Return to Cheyenne Mountain State Park, Colorado

From a visit to the park August 16-18, 2014

I made another vacation to Colorado last month and returned to my usual stomping grounds at Cheyenne Mountain State Park on the fringe of Colorado Springs. It's a good point to stop if you are travelling from the east to Colorado and has the best camping facilities I've ever seen. In addition it has thousands of acres of prairie and mountain slopes on the beautiful Front Range of the Rocky Mountains. Most of the trail is open to mountain biking and it is a good place to spend a few days getting acclimated to the thin air of high elevation. Upon arrival I made camp, took some photos, and then headed out for a short but fairly easy hike to test my fitness. I found that I was able to hike with a bit of heavy breathing. The park sits generally around 6,500 ft. above sea level depending on where you are in the park exactly. I'm not sure if the breathing was entirely due to the elevation or due to all the extra weight I'm carrying around.

Cheyenne Mountain from the southeast. In my book there is nothing like a view from the prairie to the Colorado Front Range. Photo taken from atop my bike helmet with a GoPro 3+.

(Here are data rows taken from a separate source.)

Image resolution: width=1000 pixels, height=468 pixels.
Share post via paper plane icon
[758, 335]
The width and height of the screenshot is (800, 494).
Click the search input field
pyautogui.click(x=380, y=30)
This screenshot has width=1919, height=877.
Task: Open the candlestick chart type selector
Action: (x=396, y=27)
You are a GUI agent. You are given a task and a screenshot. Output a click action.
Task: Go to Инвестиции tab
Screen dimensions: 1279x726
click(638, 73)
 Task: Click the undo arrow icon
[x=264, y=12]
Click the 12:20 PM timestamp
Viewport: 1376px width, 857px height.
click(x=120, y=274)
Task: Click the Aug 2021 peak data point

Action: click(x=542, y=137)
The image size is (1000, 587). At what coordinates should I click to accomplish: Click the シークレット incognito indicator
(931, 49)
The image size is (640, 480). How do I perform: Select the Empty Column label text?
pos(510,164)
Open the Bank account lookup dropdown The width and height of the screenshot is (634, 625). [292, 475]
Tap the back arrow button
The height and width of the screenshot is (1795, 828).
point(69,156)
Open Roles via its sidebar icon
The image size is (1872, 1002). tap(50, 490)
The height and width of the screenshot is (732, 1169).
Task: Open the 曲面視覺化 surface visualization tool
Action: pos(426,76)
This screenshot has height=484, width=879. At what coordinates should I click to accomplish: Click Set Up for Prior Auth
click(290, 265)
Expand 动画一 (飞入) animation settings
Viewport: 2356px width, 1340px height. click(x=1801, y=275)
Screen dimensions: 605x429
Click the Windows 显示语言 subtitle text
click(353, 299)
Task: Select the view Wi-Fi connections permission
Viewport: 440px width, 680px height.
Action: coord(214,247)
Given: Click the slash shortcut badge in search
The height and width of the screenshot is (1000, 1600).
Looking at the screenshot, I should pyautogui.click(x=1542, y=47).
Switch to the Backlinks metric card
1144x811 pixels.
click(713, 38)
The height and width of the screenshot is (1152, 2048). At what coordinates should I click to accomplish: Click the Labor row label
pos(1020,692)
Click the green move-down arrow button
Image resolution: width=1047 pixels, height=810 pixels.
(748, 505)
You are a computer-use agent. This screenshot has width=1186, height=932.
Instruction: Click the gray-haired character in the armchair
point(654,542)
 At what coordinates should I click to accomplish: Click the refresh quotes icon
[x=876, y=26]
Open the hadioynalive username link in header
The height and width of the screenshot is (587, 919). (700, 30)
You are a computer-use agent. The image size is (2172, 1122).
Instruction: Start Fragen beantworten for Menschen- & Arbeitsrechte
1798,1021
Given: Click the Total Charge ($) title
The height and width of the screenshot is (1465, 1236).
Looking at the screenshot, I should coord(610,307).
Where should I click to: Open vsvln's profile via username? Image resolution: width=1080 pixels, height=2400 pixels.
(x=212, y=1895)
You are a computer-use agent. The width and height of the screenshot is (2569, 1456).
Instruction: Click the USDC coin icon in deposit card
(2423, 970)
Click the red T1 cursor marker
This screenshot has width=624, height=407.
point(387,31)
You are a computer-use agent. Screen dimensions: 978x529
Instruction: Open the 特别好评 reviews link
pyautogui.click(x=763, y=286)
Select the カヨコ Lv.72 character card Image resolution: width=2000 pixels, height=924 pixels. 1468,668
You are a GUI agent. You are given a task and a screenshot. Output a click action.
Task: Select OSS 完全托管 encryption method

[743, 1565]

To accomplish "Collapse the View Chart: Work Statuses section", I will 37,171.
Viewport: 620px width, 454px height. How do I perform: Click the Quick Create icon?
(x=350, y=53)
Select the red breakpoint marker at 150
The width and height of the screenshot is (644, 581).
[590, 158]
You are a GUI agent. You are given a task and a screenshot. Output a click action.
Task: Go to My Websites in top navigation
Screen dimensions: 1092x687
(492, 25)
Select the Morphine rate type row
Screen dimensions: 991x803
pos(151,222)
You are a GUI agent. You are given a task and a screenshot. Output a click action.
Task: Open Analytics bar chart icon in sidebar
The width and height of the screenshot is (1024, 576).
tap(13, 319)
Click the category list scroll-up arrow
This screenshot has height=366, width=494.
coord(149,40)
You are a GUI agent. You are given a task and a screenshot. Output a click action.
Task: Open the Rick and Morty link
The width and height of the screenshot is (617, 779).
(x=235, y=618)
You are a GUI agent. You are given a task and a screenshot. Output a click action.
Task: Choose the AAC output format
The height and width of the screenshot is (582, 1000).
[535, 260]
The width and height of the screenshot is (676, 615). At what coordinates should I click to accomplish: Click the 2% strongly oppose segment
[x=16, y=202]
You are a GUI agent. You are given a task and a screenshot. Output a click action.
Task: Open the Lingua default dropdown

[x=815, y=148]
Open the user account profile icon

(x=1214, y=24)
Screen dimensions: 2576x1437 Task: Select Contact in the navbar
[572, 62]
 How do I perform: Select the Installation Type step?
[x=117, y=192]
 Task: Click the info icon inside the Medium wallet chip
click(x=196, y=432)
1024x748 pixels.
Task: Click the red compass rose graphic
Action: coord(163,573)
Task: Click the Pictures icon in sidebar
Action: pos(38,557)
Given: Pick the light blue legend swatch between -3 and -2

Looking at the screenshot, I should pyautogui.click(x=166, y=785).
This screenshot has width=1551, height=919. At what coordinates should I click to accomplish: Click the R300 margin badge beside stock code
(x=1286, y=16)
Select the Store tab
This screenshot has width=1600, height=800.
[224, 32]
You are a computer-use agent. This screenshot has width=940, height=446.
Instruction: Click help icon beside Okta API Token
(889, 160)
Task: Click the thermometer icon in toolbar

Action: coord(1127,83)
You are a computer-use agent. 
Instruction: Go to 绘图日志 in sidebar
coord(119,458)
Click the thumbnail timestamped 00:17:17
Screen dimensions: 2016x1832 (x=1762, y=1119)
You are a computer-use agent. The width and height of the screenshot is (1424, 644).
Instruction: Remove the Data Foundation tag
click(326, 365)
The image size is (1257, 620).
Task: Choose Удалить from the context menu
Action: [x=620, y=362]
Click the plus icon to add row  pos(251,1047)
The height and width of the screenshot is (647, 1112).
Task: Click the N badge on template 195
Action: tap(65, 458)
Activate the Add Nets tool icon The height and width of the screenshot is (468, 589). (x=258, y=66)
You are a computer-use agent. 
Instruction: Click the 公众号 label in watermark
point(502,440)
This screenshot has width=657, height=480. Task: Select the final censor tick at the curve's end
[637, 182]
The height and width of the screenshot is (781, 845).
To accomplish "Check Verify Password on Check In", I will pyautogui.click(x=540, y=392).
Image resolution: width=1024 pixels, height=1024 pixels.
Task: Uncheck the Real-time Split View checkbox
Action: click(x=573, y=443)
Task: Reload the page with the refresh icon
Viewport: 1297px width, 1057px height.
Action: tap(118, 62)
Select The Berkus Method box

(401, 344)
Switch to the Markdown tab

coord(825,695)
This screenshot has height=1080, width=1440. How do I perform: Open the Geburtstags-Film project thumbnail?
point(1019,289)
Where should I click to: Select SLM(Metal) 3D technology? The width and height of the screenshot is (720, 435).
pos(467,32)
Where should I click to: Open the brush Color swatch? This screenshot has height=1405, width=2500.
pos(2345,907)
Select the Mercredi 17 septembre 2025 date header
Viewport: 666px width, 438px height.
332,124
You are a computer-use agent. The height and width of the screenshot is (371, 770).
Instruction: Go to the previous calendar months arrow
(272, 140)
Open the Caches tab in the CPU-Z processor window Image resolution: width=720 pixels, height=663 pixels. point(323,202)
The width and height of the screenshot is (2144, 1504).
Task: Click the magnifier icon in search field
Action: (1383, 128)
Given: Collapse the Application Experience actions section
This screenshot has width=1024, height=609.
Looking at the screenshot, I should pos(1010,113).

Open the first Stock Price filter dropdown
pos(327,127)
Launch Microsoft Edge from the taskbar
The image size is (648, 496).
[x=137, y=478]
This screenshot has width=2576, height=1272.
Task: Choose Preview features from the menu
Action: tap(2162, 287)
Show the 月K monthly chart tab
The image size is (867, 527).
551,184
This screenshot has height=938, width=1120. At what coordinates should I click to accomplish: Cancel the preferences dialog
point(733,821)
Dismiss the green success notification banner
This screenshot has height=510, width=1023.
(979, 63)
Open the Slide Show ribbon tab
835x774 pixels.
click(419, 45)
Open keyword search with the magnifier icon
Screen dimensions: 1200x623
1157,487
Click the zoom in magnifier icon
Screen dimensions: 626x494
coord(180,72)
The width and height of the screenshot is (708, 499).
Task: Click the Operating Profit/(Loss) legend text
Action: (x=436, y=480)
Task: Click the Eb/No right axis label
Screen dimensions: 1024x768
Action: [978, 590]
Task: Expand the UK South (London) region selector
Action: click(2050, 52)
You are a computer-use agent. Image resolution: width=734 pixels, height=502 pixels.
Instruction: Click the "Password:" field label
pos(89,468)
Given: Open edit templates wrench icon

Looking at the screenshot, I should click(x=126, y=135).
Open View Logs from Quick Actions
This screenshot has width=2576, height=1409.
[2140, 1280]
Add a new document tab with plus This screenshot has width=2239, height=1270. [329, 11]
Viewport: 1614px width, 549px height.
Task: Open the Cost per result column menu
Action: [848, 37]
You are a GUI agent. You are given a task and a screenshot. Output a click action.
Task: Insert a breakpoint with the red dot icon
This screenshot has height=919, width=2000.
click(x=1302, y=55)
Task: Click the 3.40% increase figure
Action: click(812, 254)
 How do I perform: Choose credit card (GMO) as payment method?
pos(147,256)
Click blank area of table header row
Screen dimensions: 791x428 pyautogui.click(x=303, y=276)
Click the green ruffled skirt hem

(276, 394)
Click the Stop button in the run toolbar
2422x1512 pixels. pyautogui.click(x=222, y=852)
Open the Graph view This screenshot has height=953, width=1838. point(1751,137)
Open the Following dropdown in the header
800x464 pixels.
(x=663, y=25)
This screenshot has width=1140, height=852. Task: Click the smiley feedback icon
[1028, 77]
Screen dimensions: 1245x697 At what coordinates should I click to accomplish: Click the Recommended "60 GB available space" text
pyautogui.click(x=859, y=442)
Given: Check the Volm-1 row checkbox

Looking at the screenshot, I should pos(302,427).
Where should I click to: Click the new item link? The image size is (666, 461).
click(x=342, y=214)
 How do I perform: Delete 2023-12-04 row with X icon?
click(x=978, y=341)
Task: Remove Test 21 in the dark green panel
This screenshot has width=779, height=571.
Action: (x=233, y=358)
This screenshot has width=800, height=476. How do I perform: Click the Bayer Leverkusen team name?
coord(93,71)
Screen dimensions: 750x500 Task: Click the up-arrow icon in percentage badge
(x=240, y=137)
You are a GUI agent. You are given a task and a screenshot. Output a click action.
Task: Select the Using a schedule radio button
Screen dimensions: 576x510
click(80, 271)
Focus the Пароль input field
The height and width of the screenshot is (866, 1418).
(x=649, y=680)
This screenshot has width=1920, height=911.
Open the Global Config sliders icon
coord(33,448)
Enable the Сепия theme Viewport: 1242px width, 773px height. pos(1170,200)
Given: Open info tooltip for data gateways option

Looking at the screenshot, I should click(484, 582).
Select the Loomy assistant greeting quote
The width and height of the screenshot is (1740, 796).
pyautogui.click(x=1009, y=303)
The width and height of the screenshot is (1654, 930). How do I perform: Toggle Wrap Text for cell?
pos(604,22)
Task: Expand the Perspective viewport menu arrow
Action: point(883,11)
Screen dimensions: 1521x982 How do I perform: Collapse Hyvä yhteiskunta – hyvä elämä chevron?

Cheyenne Mountain is a 9,564 ft mountain (source: Wikipedia) on the Front Range and faces out onto the Great Plains. The mountain famously hosts an Air Force station within it's granite, the former NORAD command center. The NORAD center has been moved above ground nearby but the facility is still maintained in a ready state in case it is needed. In addition, at the foot of the mountain on the plains is Fort Carson Military Reservation, a U.S. Army facility and current post of the 4th Infantry Division. If you sleep in you will hear Reveille playing early. If you keep sleeping anyway, eventually you may wake to the sound of explosions and gunfire. It's actually not that bad but do not mistake Cheyenne Mountain for a wilderness park.

Barely visible is the road leading up to the arched green tunnel entrance to the Cheyenne Mountain Air Force Station, a hardened nuclear shelter beneath the mountain, made famous by the 1983 movie WarGames starring Matthew Broderick and the Kurt Russell sci-fi Stargate and subsequent TV series Stargate SG-1. Photo taken on a previous trip in 2010.
My campsite. I have yet to find a better campground anywhere. The sites are awesome and the rest of the facilities match. All state and national parks campgrounds should be as beautiful and well equipped as Cheyenne Mountain.

The trails at Cheyenne Mountain are for the most part extremely smooth and provide easy walking or mountain biking. There is little shade since most of the park is on the lower slopes of the mountain and has only scrub oak forest with a few stands of short ponderosa or pinyon pine. In between are the prairie grasses. I normally have no allergies in Colorado but it had been raining, and rained virtually every day I was there, alternating with sunshine, so the prairie grasses were growing and making me sneeze for the first half of my vacation. This probably did not help with my breathing issues, especially since I was recently diagnosed with asthma and was told it was probably brought about by allergies.

Velvety smooth Colorado Front Range singletrack meandering through the prairie. The trails are graveled with natural pink granite pebbles. Photo created with iPhone 5s panorama.

There are 20 miles or so of trail at Cheyenne Mountain and I have not hiked or biked all of them yet so I made a point of riding my mountain bike out onto the southern part of the park to explore some new terrain. The trails took me past numerous prairie dog colonies and onto some ridges and small mesas with good views of the mountain and the Colorado Springs area. I had to get off and push a few times due to being short of breath or leg strength.



Unfortunately I had only two nights at CMSP and I had a job interview on the last day there. This somewhat messed up my visit since I had gotten the interview on very short notice and did not have time to go to the dry cleaners or anything before leaving. I ended up having to spend a good bit of time shopping to buy clothing for the job interview and generally worrying about things. Anyway I finally got that out of the way and managed to fit in a nice bike ride and a short hike before heading up to Mueller State Park on the western slope of the Front Range for three more days of camping.

GPS track of the ride and photo Dump below with commentary.


Mule deer buck. Photo enhanced from iPhone 5s image. There is a lot of wildlife in the park, some of it semi-tame.
This is another enhanced photo of a bobcat with a rabbit hanging out of its mouth (directly above the road sign). Unfortunately I drove up on it and could not get my phone out in time to get a great photo. It's one of the most amazing things I've ever seen. It trotted right across the road keeping an eye on me.
Rainbows and unicorns over my my happy place at Cheyenne Mountain State Park. Actually that is the Fort Carson Military Reservation below on the Great Plains so the pot of gold is being guarded by the 4th Infantry Division.


Enlarged photo of parts of the United States Air Force Academy with the football stadium at center and the Rampart Range behind. I rode a mountain bike trail that is just beyond those peaks in 2011 at Rampart Reservoir, still one of the best mountain bike trails I have ridden anywhere.